20.05.2019, 17:48 Uhr

Wien (AFP) FPÖ kündigt Rückzug ihrer Minister aus Österreichs Regierung an

Innenminister Kickl steht vor der Entlassung. Quelle: APA/AFP/HANS PUNZ (Foto: APA/AFP/HANS PUNZ)Innenminister Kickl steht vor der Entlassung. Quelle: APA/AFP/HANS PUNZ (Foto: APA/AFP/HANS PUNZ)

Konsequenz aus erwarteter Entlassung von Innenminister Kickl

Wegen der erwarteten Entlassung von FPÖ-Innenminister Herbert Kickl aus der österreichischen Regierung will die rechtspopulistische FPÖ wie angekündigt sämtliche Minister aus der Regierung abziehen. Nachdem Kanzler Sebastian Kurz dem Bundespräsidenten Kickls Entlassung vorgeschlagen habe, würden alle FPÖ-Minister ihre Ämter niederlegen, sagte ein Parteisprecher am Montagabend der Nachrichtenagentur APA. Damit steht die Koalition aus Kurz' konservativer ÖVP und der rechtspopulistischen FPÖ vor dem Aus.
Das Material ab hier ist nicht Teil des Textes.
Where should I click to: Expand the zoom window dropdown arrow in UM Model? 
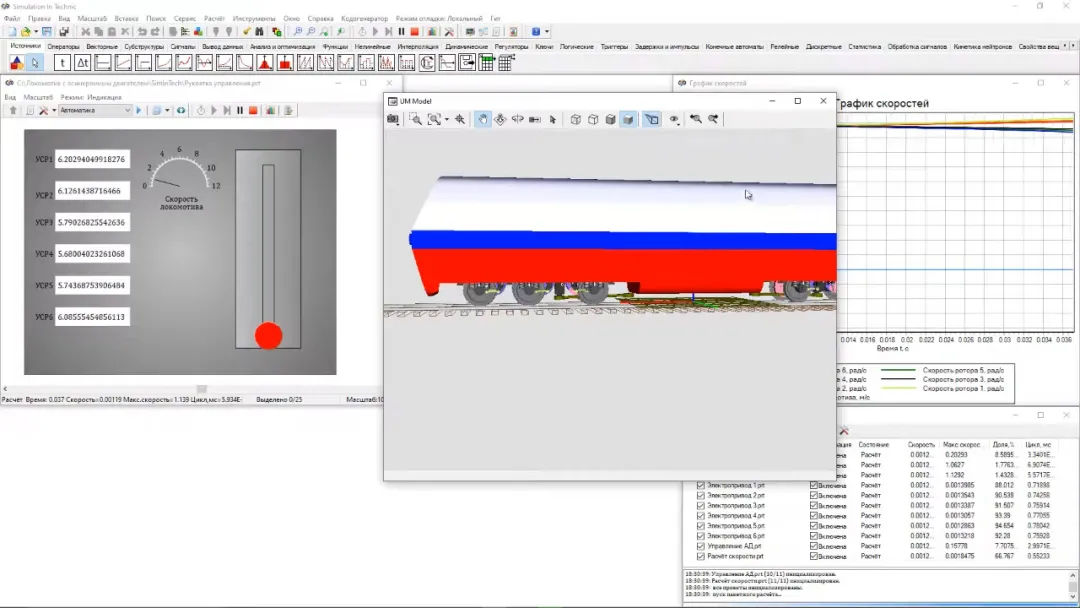[x=446, y=120]
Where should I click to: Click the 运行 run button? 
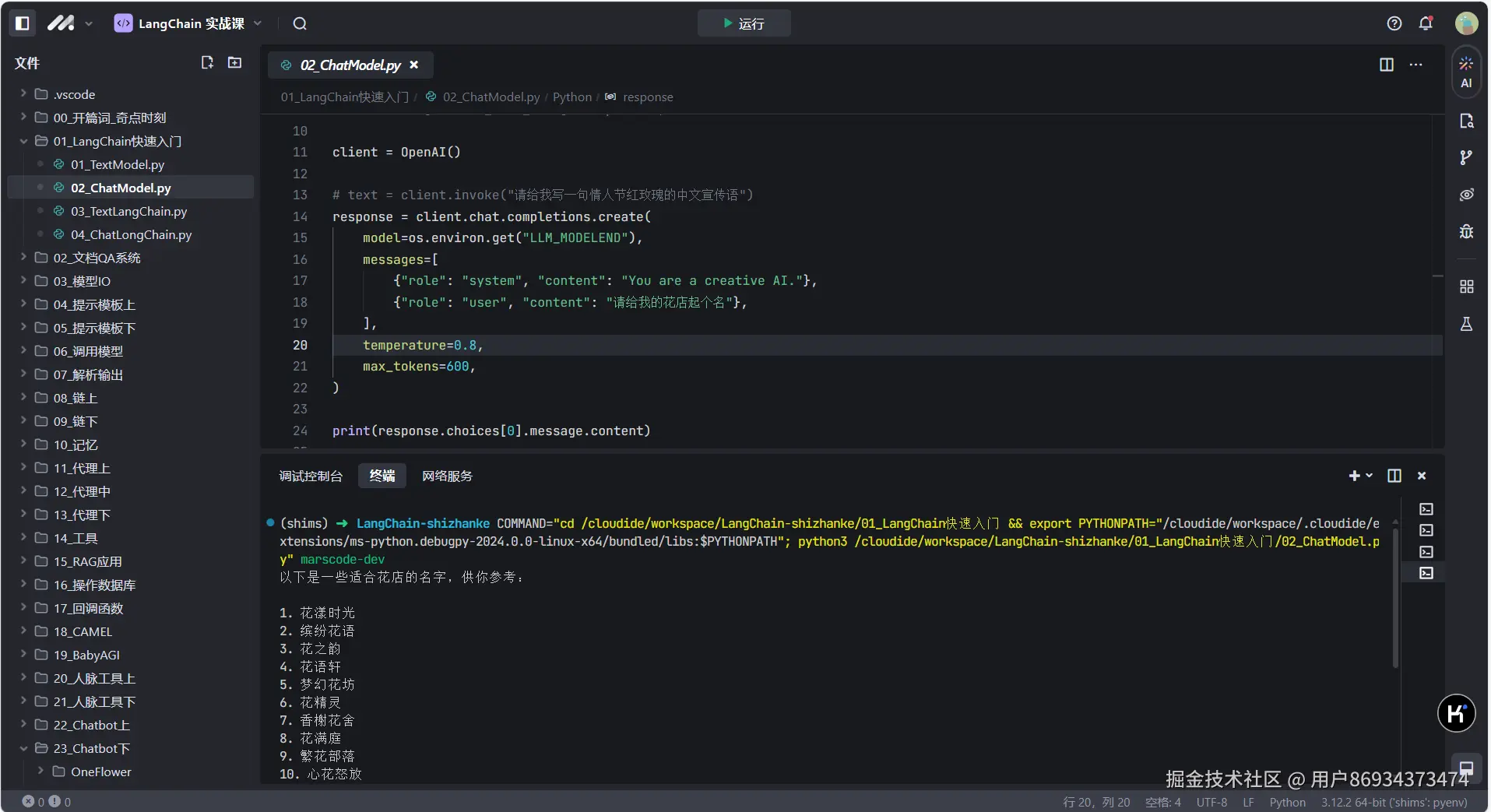(x=744, y=23)
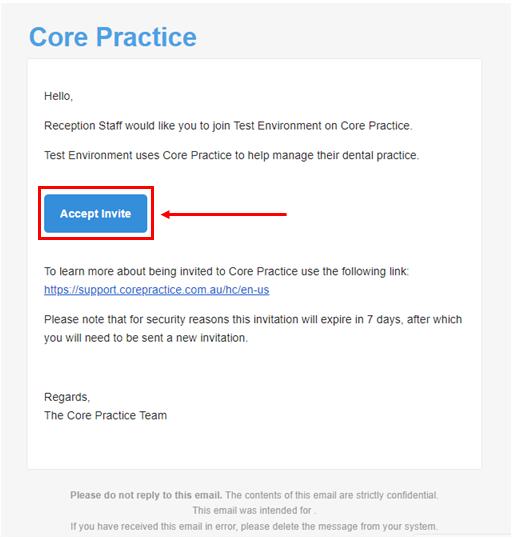Click the "This email was intended for" footer line
This screenshot has width=513, height=539.
click(254, 510)
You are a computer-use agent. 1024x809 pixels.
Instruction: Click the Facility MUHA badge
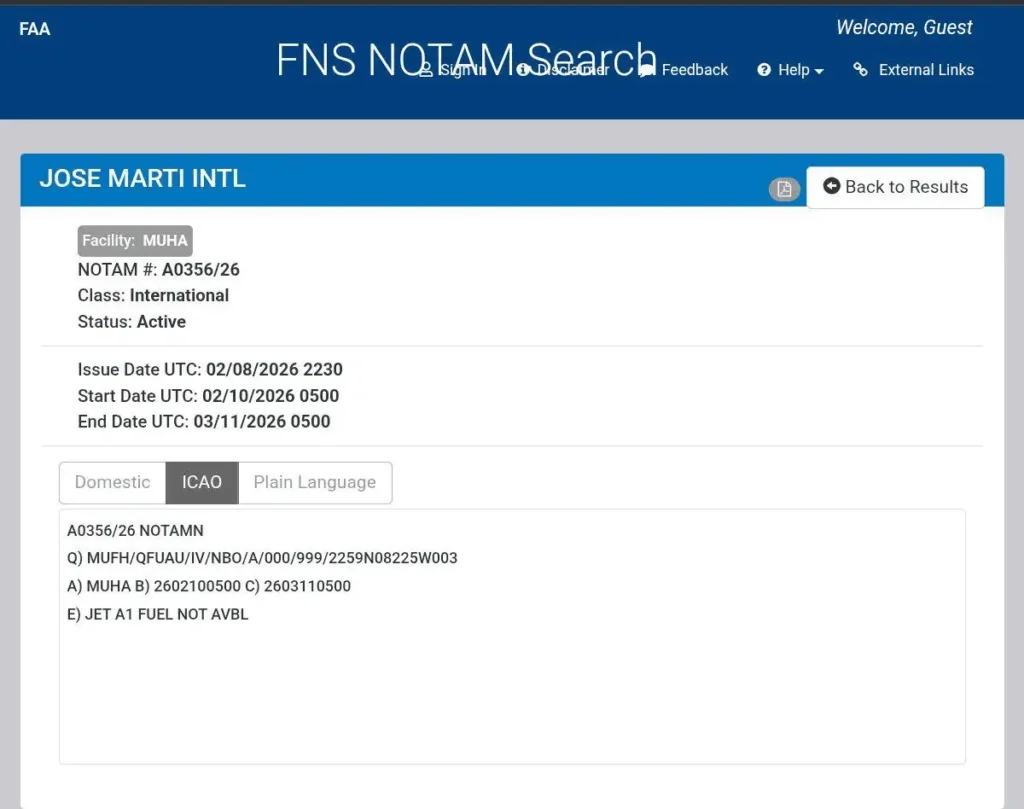coord(135,241)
Kurz hatte am Abend erklärt, er habe Präsident Alexander van der Bellen Kickls Entlassung "vorgeschlagen". Damit solle eine "lückenlose Aufklärung" der so genannten Ibiza-Affäre um ein Video ermöglicht werden, in dem sich der inzwischen zurückgetretene FPÖ-Chef Heinz-Christian Strache vor der Parlamentswahl 2017 bereit zeigte, als Gegenleistung für verdeckte Wahlkampfgelder öffentliche Aufträge an die angebliche Nichte eines russischen Oligarchen zu vergeben.